▶

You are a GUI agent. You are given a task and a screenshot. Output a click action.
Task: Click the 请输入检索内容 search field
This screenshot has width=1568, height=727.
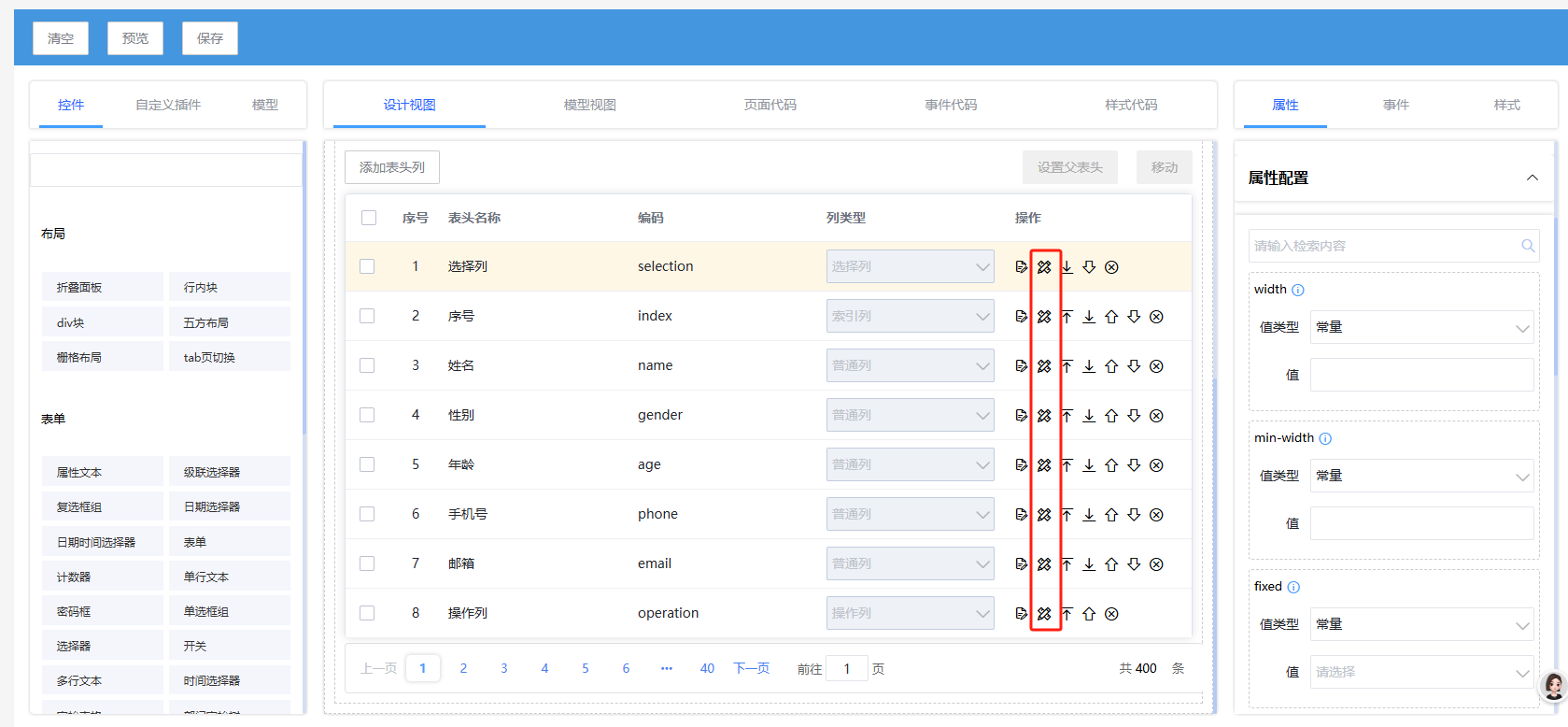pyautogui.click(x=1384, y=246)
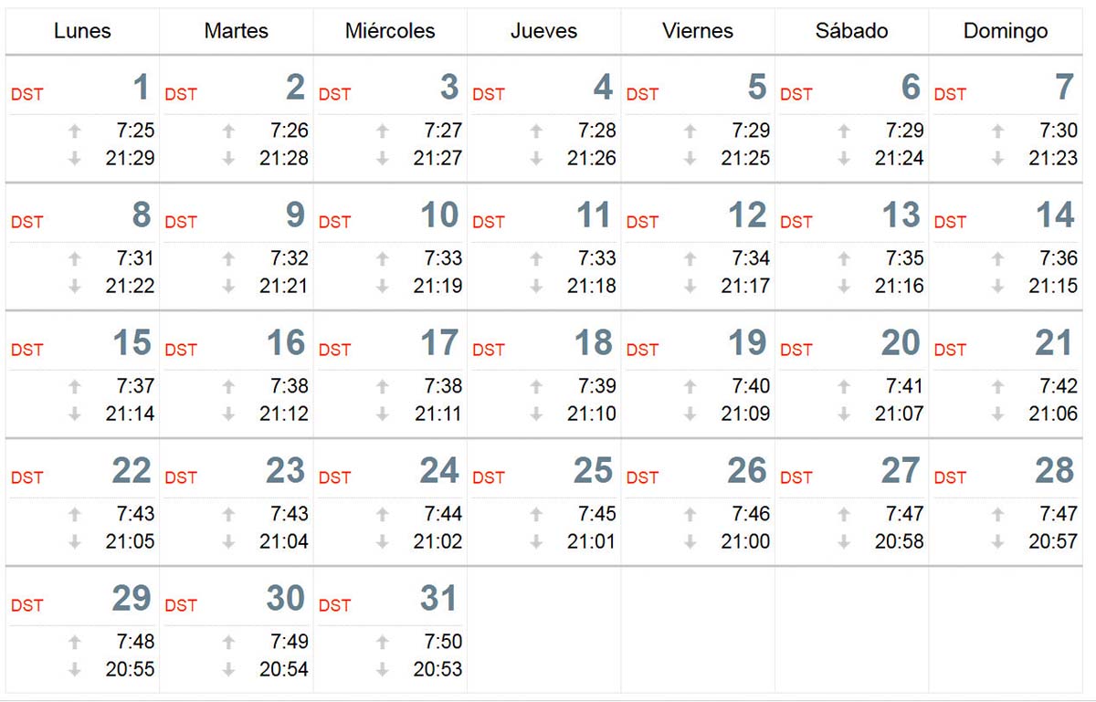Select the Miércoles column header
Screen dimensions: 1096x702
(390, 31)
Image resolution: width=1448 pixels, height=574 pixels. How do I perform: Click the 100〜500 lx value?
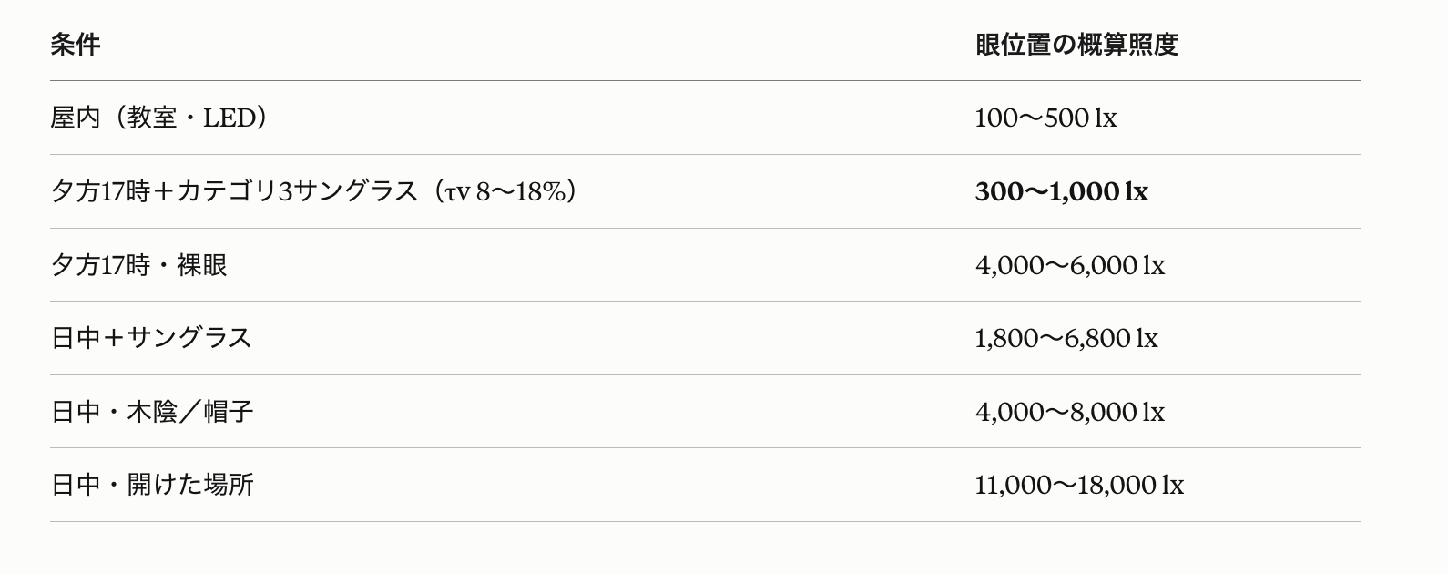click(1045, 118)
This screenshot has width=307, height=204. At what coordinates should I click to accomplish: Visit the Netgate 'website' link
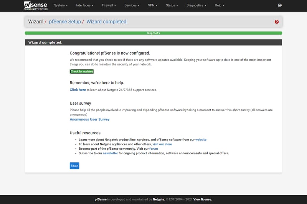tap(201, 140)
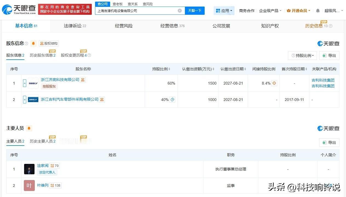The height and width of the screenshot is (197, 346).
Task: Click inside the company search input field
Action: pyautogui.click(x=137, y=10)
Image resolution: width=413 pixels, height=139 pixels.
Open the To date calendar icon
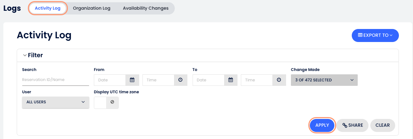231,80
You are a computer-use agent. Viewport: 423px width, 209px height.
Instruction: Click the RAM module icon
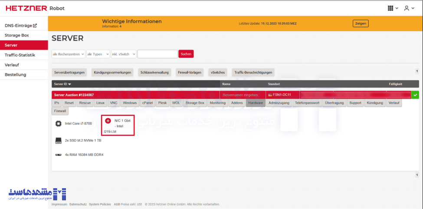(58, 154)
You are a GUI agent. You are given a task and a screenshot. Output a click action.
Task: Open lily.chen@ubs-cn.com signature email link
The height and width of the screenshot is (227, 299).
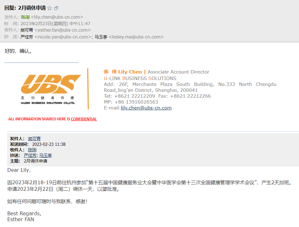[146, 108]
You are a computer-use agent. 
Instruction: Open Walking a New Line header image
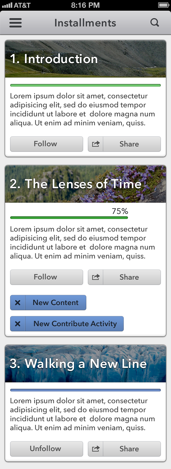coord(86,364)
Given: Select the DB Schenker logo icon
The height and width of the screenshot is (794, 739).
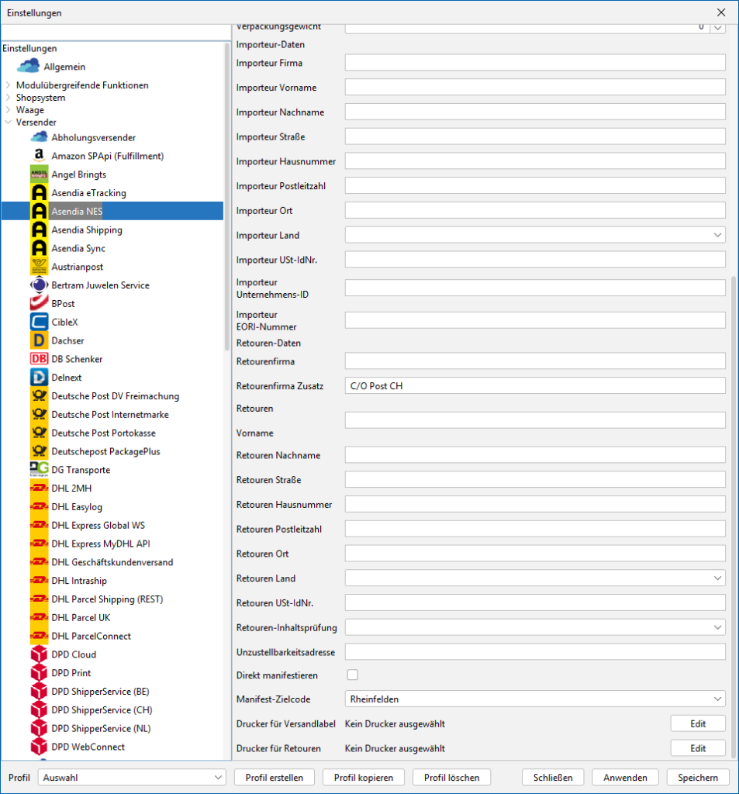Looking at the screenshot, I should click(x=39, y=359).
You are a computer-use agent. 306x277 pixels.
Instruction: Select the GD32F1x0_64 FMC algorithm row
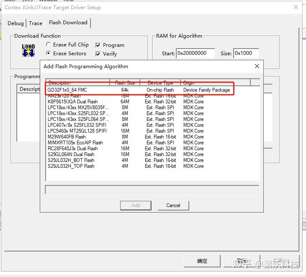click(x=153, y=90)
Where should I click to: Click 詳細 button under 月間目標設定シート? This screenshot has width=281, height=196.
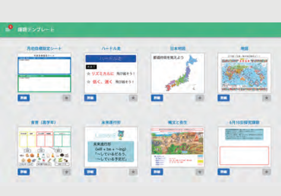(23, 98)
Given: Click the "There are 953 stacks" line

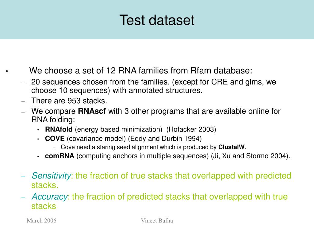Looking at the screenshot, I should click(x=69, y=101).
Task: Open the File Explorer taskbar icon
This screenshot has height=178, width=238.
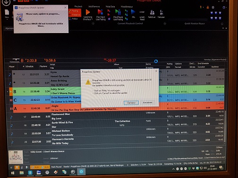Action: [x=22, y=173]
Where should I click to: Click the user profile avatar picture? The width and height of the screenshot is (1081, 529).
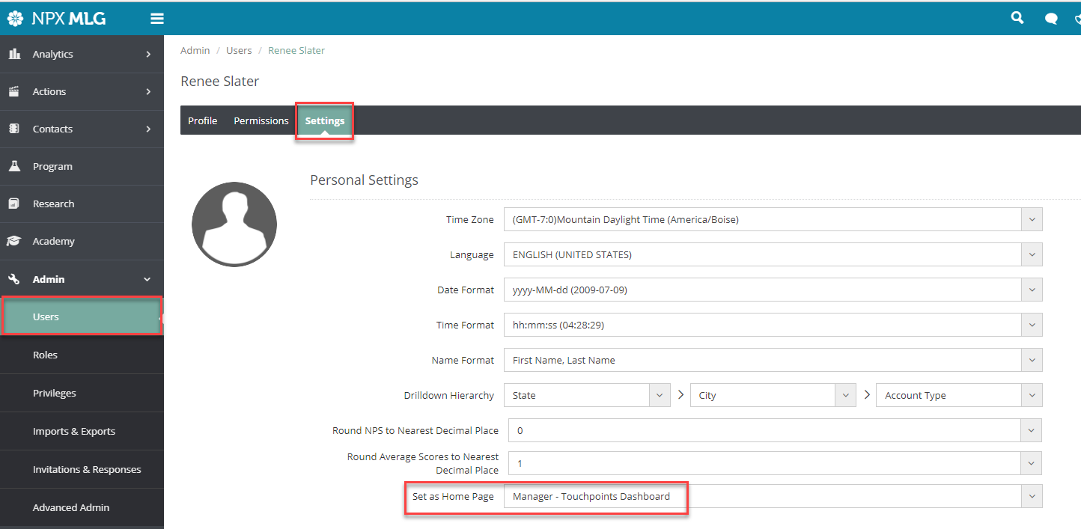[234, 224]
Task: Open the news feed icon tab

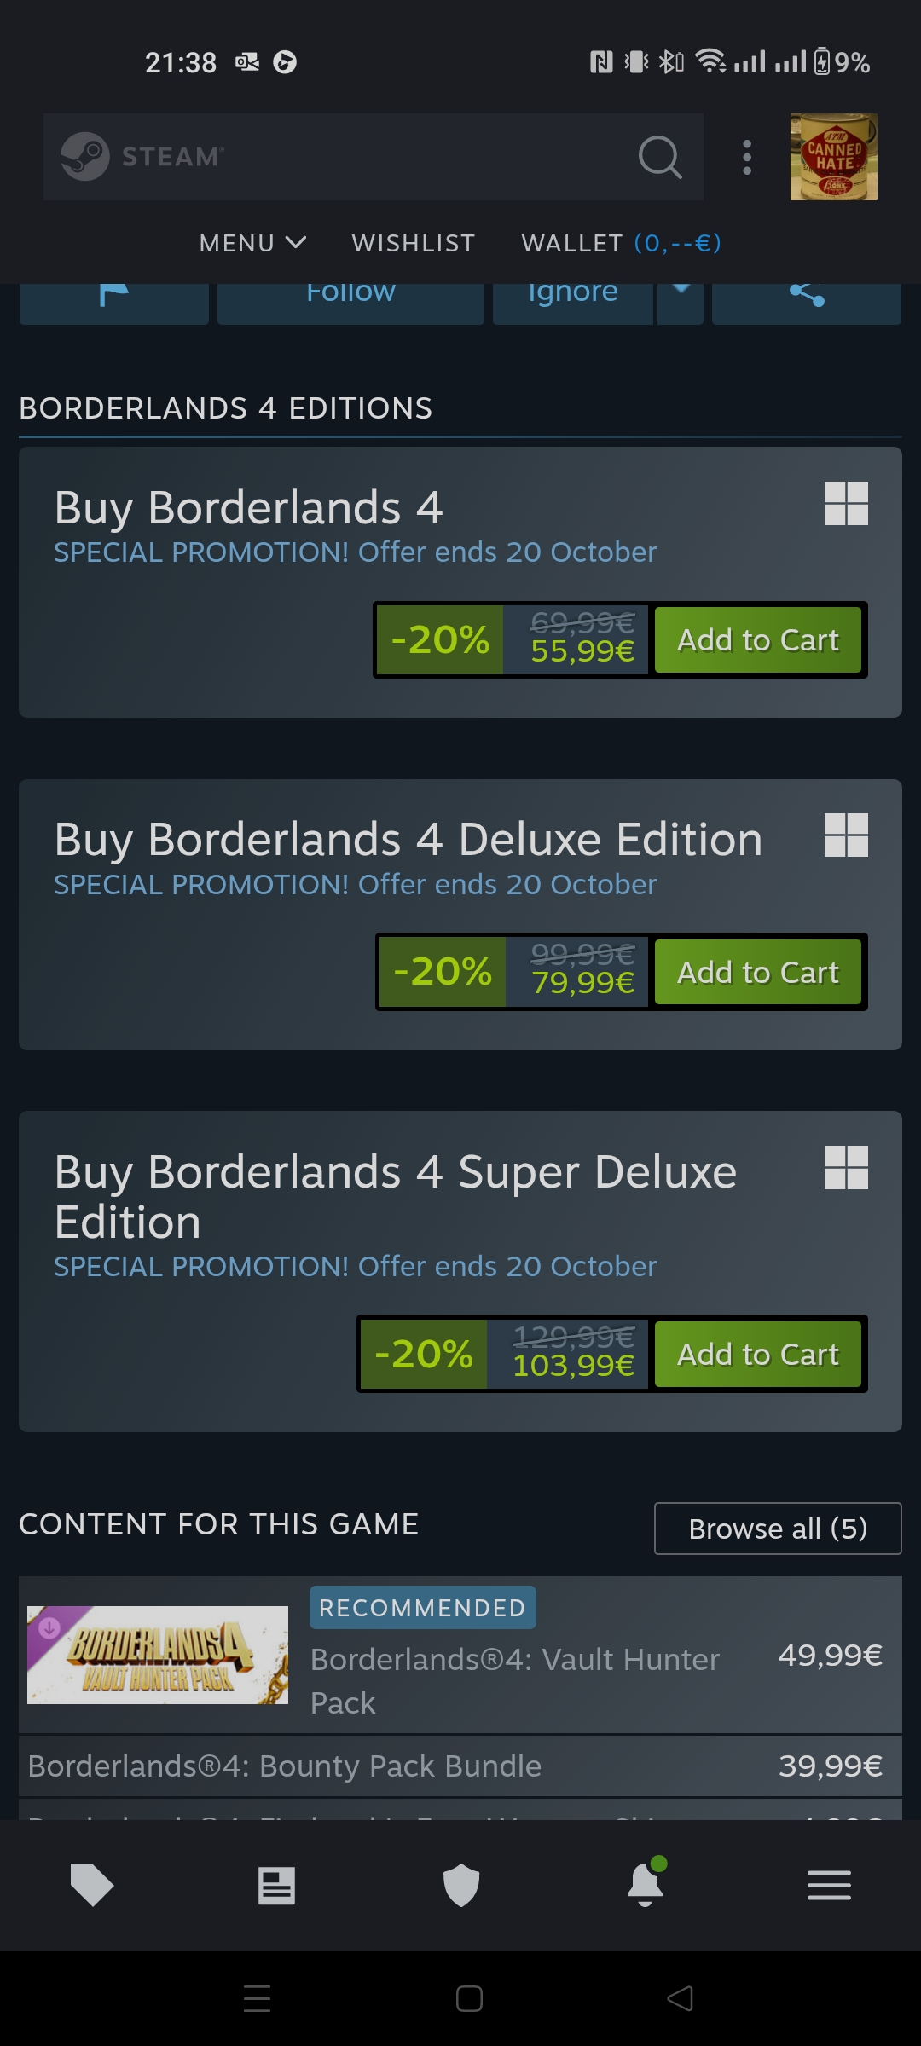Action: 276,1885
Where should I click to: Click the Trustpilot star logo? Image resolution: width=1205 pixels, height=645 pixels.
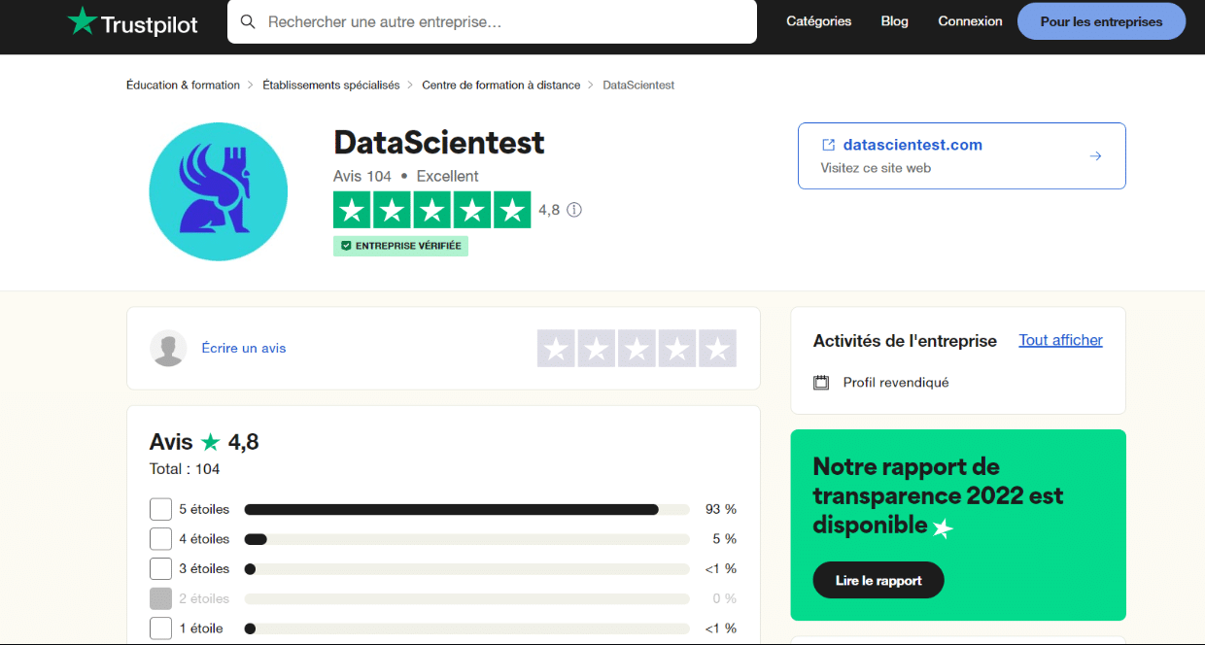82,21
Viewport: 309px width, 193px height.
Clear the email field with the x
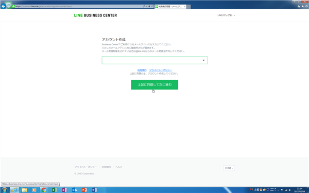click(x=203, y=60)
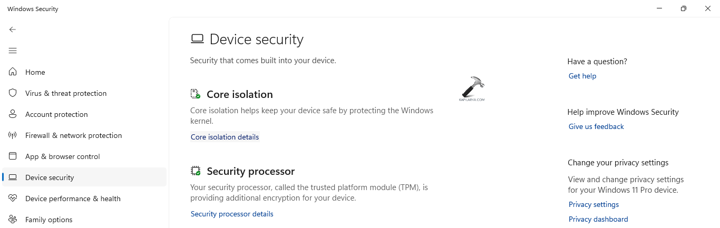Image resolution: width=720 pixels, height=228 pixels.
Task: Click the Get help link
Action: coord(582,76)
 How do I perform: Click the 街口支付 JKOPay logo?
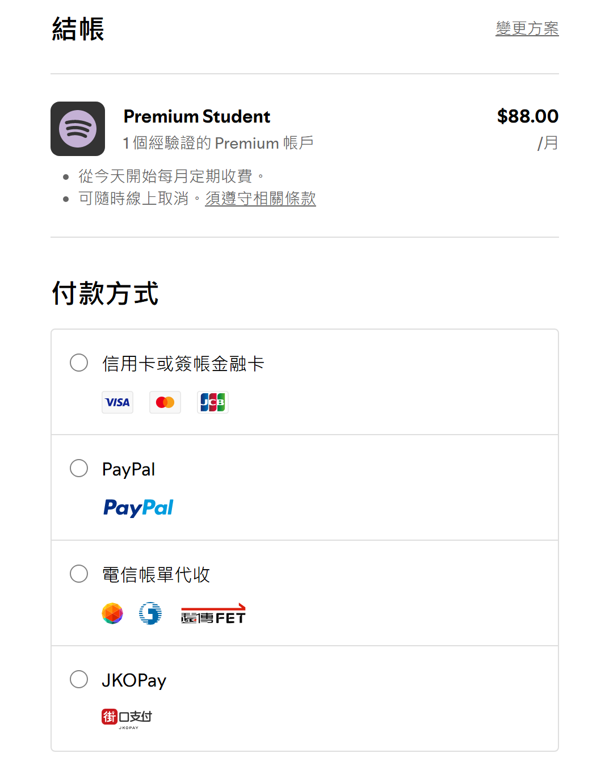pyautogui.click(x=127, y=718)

◀

### Exercise:
Except for the pictures, set down all of the records exactly.

### Answer box:
You are a GUI agent. You are given a task and a screenshot. Output a click action.
Task: Click the 请输入检索内容 search field
This screenshot has width=1568, height=727.
pyautogui.click(x=1384, y=246)
Select the Miércoles column header
Screen dimensions: 1096x702
(390, 31)
Image resolution: width=1448 pixels, height=574 pixels. How do I perform: Click the 100〜500 lx value?
click(1045, 118)
This screenshot has width=307, height=204. At what coordinates should I click to accomplish: Visit the Netgate 'website' link
tap(201, 140)
The height and width of the screenshot is (197, 346).
Task: Click inside the company search input field
Action: pyautogui.click(x=137, y=10)
Image resolution: width=413 pixels, height=139 pixels.
Open the To date calendar icon
231,80
You are a computer-use agent. Viewport: 423px width, 209px height.
Instruction: Click the RAM module icon
(58, 154)
You are a GUI agent. You are given a task and a screenshot. Output a click action.
Task: Open lily.chen@ubs-cn.com signature email link
The height and width of the screenshot is (227, 299).
[146, 108]
You are a computer-use agent. 
Instruction: Open Walking a New Line header image
coord(86,364)
Given: Select the DB Schenker logo icon
The height and width of the screenshot is (794, 739).
Looking at the screenshot, I should click(x=39, y=359).
You are a computer-use agent. 306x277 pixels.
Instruction: Select the GD32F1x0_64 FMC algorithm row
click(x=153, y=90)
Where should I click to: Click 詳細 button under 月間目標設定シート? This screenshot has width=281, height=196.
(23, 98)
Given: Click the "There are 953 stacks" line

Looking at the screenshot, I should click(x=69, y=101).
Task: Open the File Explorer taskbar icon
This screenshot has height=178, width=238.
Action: [x=22, y=173]
Where should I click to: Click the user profile avatar picture? The width and height of the screenshot is (1081, 529).
[234, 224]
Task: Open the news feed icon tab

Action: 276,1885
Where should I click to: Click the Trustpilot star logo? Image resolution: width=1205 pixels, height=645 pixels.
82,21
Viewport: 309px width, 193px height.
Clear the email field with the x
click(x=203, y=60)
Image resolution: width=720 pixels, height=228 pixels.
Task: Click the Get help link
Action: coord(582,76)
 How do I perform: Click the 街口支付 JKOPay logo?
pyautogui.click(x=127, y=718)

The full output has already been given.